The oxygen content of water is all dissolved oxygen, but in blood the oxygen is mostly bound to hemoglobin. Carbon dioxide in water and blood is both in dissolved state but also found in other forms such as bicarbonate (HCO3^-). The gas concentration in water depends on its partial pressure and the solubility. Carbon dioxide is much more soluble than oxygen at the same partial pressure.

The gas exchange in the gills depend on three main factors:

1. the size of the gas exchange interface area,
2. the concentration difference (differential ) between the blood and the water and
3. the diffusion rate of the gas in question.

The gas exchange rate for O₂ and CO₂ is approximately the same. The concentration differential for CO₂ and O₂ is similar, but the pressure differential for CO2 out to the water is much less than for O₂ into the blood, as the solubility of these two gases is widely different.

The blood of fish has great affinity for O₂ reaching a 100% saturation at a relatively low oxygen content of the water or oxygen partial pressure. The affinity is much greater than in the blood of land mammals, which have easier access to oxygen. P₅₀ is a measure of the partial pressure where 50% of blood hemoglobin is saturated with oxygen. For trout P₅₀ at 5°C is around 38 mm Hg and for many other species the figure is lower. This means that partial pressure of oxygen in the blood of fish does not have to be high for the hemoglobin to be totally saturated. The rate of the hemoglobin oxygenation is greater than the diffusion rate of oxygen through the gills, so the diffusion is the limiting factor of oxygen partial pressure in the blood. The amount of oxygen flowing into the blood may be increased by larger gas exchange interface area, or by shortening the diffusion span/interval/length. The oxygen differential can be increased by increasing the partial pressure of oxygen in the water p(O₂), or by decreasing the oxygen partial pressure in the blood. The system of counter current flow in the gills keeps the oxygen differential high everywhere in the gills. This means also that the fish can manage with less gill area, which is important to minimize the loss of ions and water that inevitably takes place in the gills.

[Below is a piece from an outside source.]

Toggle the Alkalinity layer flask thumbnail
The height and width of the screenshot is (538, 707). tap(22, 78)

The greatest part of the oxygen transported in the blood is bound to hemoglobin. A little part dissolves in the blood and is transmitted that way.

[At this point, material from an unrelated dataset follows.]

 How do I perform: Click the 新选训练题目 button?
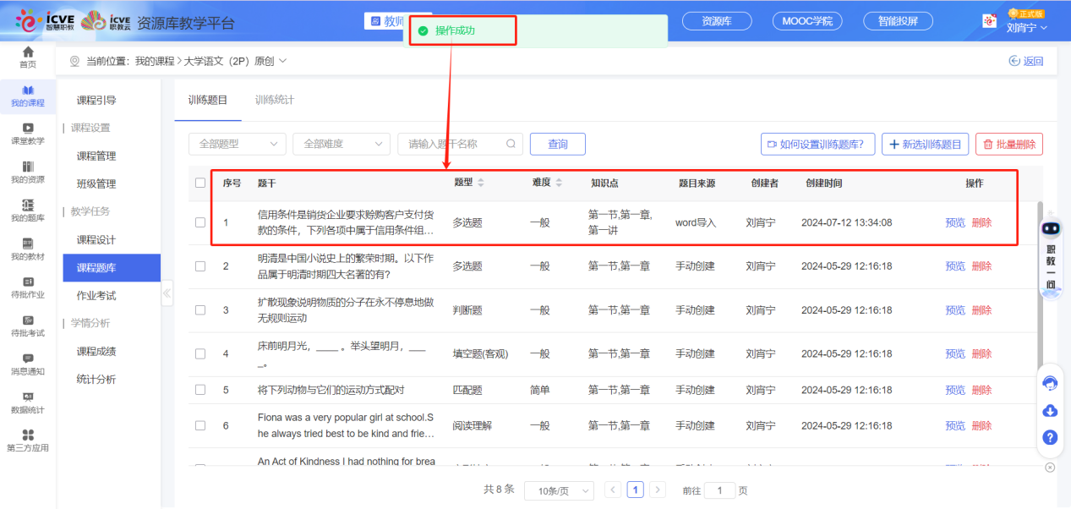pyautogui.click(x=925, y=145)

Carbon dioxide is transported by blood in three ways: As bicarbonate, dissolved as free carbon dioxide, and bound to hemoglobin.

Factors affecting the respiratory gas exchange:

• Temperature. At increased temperature the fish needs more oxygen due to increased metabolic rate. Fish react to temperature by increasing the respiratory volume, increasing the output of the heart (volume and heartbeat rate) and decreasing the resistance in the vascular system. This increases the blood flow in the gills. The limiting factors become the rate of respiration, the blood flow to the gills, and the rate of oxygen diffusion over the gills.
• Oxygen deficiency. A low oxygen content in the water leads to greater respiration rate, slower heartbeat but greater volume of each beat, so heart output is not much affected. The water flow through the gills increases. The fish uses a larger amount of the oxygen from the venal blood, increasing the amount of lactic acid in the muscles. Thus oxygen is more easily released from the hemoglobin, but this chain reaction can continue until the fish chokes in a prolonged period of oxygen deficiency.
• Increased activity of the fish (e.g. swimming). The heart output and respiratory volume are increased, thereby increasing the total oxygen diffusion rate. At the change of flow, there may be changes of ionic balance ( in freshwater salts are released and water absorbed). The fish may counter this effect by changes in renal function (kidneys). The osmosis through the gills and the kidneys are mostly controlled by hormones/ hormonal system.